Each day we are bombarded by images that no sane person wants to watch. Images of human lives destroyed by an action either by humans, or as in Christchurch – nature.
I’ve turned the images off at times, too sickened to see anymore.
Watching Christchurch is different. Is it because it is in the land I’ve adopted as my home? Because these people are part of me as they are to other New Zealanders. It certainly has something to do with that.
Is that why my tears are often close to the surface? In part.
What draws me to watch those images is more complex and yet so simple.
It’s the heart of New Zealand. The reason I never left this country to go back to Australia when my marriage fell apart or I broke my back.
It’s the heart of the people. Never more visible.
Terrified they may be after two earthquakes have taken their homes, businesses, and now some of their lives. They are wounded, if not in body, certainly in spirit.
But they are Kiwi’s.
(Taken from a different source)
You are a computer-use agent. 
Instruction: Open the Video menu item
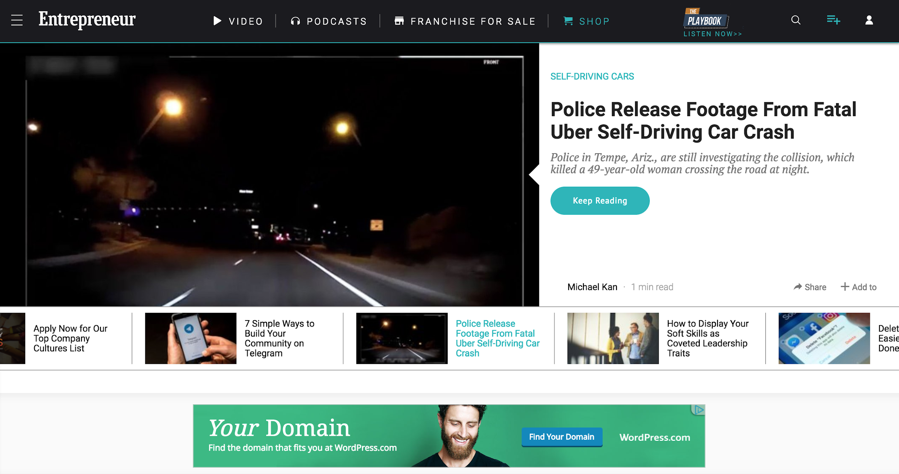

Until you live here, in this land that has a spirit that runs deeper than any tragedy to can throw at it, you cannot know, really know what that means.
It’s why they stayed, digging people out not knowing where their own families were, because they could help where they were.
It’s the couple in the camper van on holiday that are still there feeding breakfast to anyone they can, and the students who won’t leave to go home because they can help clean up streets, and people’s homes and yards.
It’s the rescue workers who crawled into dangerous situations to be there for those still trapped and frightened.
It’s the person in Auckland offering their home to anyone who wants to leave the area.
It’s the volunteer that leaves her torn open house to the weather so she can help deliver food and comfort to the elderly and disabled in Christchurch.
It’s the five-year-old who handed over his piggy bank to donate to the Christchurch appeal.
I felt it when I needed it.
They keep it out of sight in their daily lives. That’s the Kiwi way – they don’t wear their heart publicly. Until it’s needed.
But when it’s needed, they hand it over without thinking. They don’t need to think. It is an automatic response, like breathing.
And they do it quietly. They get uncomfortable around recognition or accolades for what they do. Usually they slip quickly away before you can express your gratitude.
I don’t think they enjoy it, your need to show appreciation. They just did what you do when necessary, so they’d rather you let it go.
They are like the number eight wire that is synonymous with the Kiwi ingenuity. Strong, simple.
If you look out over a paddock in New Zealand sometime, you’ll probably find it difficult to see. Almost invisible, but there, protecting everything it surrounds.